▶ WRITTEN REQUEST 1: Rescale part of the listing below. Begin at the line that has "Task: Choose the SITTING ROOM label" and stop after the line that has "Action: [101, 87]". Rewrite only those lines, with the requests included, and multiply every coordinate in the answers by 1.35, rounding to whole numbers with halves going up.

▶ SELECTION:
══════════
Stand it up as a sword-and-shield warrior or fold it down onto four legs and pop the wings out, and it holds its own either way. The colour work is some of the best Dreamzzz has done, and the Nightmare Emperor might be my favourite villain fig in the whole theme. It is aimed at kids, and if you want a mech you can pose in mid-stride the stiff ankles will bug you, but for the money it delivers a lot of set.
Best for: Dreamzzz fans and younger builders who want a display piece that doubles as two toys
What it is
The first time I folded this fox down from its standing warrior pose onto all four legs and clicked the wings into place, I actually grinned. Dreamzzz has done a lot of animal builds by now, but never a fox, and this is a really good one to start with. You build a single creature that lives in two forms: a powerful two-legged warrior holding a sword and shield, or a majestic four-legged guardian with wings spread. What I love is that neither mode feels like the leftover. Usually with these dual-build sets one configuration is clearly the hero and the other is an afterthought, but here both stances look deliberate and both earn a spot on the shelf. It stands over ten inches tall, the colour palette is that lovely saturated Dreamzzz mix, and the whole thing reads as genuinely magical rather than just a robot with fox ears bolted on.
The catch
I will be straight with you about where it falls down. The articulation is the sticking point. Reviewers keep landing on the same complaint, which is that the ankle movement is so limited you cannot really pose it in a moving, mid-stride stance. It stands, it sits on four legs, and that is roughly your lot for dynamic posing. If you are the kind of builder who wants to freeze a mech mid-lunge, this one will frustrate you. The other honest note is price. At 79.99 dollars for 883 pieces, the value is in the character and the transformation, not the raw part count, so if you are shopping purely on cost per brick this is not your bargain. And swapping between the warrior and the guardian is a proper rebuild rather than a two-second flip, which matters more if you are buying this for a young child who expects instant transformation like a store toy.
Who it's for
So who should actually get this. If you follow Dreamzzz, or you are buying for a kid between roughly seven and twelve who likes the show, this is an easy yes. It photographs beautifully, the play value is real thanks to the two modes and the villain drama built in, and it looks fantastic displayed either way. If you are an adult collector chasing posability and engineering cleverness above all, temper your expectations, because the stiff joints will nag at you and the transformation is more rebuild than gimmick. But taken for what it is, a striking, colourful, genuinely two-in-one creature build with a killer villain figure, it is one of the better mid-size Dreamzzz sets and I have no trouble recommending it.
══════════
▶ RECORDS PROVIDED:
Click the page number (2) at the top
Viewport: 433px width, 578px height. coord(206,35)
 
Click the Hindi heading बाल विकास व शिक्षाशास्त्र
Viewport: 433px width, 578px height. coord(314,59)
══════════
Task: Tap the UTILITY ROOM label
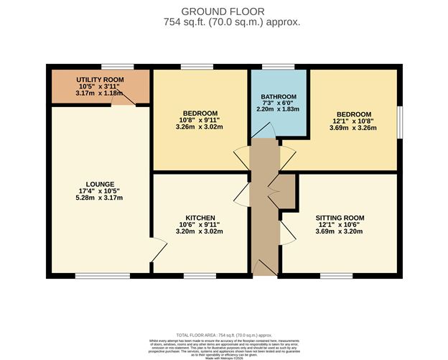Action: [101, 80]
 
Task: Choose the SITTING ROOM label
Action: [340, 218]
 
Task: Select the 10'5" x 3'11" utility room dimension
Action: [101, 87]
══════════
▶ WRITTEN REQUEST 2: Extend the review of the Dreamzzz fox set past its final sentence.

▶ RIGHT ANSWER 1:
Task: Choose the SITTING ROOM label
Action: [459, 294]
 
Task: Select the 10'5" x 3'11" utility room dimension
Action: [136, 117]

▶ RIGHT ANSWER 2:
The parts story
What the build is actually like, and the pieces worth knowing about.
Building it is a smooth, well-paced experience with clear instructions, which is exactly what you want from a set pitched at younger builders. The bulk of the work goes into the fox body and the leg and wing mechanisms that let it convert between the two modes, so there is a nice mix of shaping, colour blocking, and the small clever bits that make the transformation hold together. It never gets fiddly enough to frustrate a kid, but there is enough going on to keep an adult engaged for an afternoon.
For parts hunters, the headline is the Equipment Hand Armor appearing for the first time in Dark Tan, which turned up in this set. You also get useful recolours floating around the January 2026 Dreamzzz wave, like the Bracket 1x2-2x2 Centered in Light Bluish Gray and a Dark Blue round corner plate. The real charmer is the Treasure Creature, a tiny new dragon-like critter that hatches from a crystal egg, standing two bricks tall with crystalline scutes down its head and tail. The three main minifigures (Mateo, Izzie, and the Nightmare Emperor) each come with a personalised sword coloured to match the character, and the Emperor in particular has the kind of print detail that makes you want to lean in and look closer.
Fun facts
- 01This is the first fox creature LEGO has ever made for the Dreamzzz theme, despite the line already having built plenty of other animals.
- 02The single set converts between a two-legged sword-and-shield warrior and a four-legged winged guardian, and it stands over 10 inches (26 cm) tall.
- 03The Equipment Hand Armor piece appears in Dark Tan for the very first time in this set, a debut colour for that mould.
- 04It includes a crystal that acts as an egg to hatch a brand-new Treasure Creature, a baby-dragon-style figure introduced in the January 2026 wave.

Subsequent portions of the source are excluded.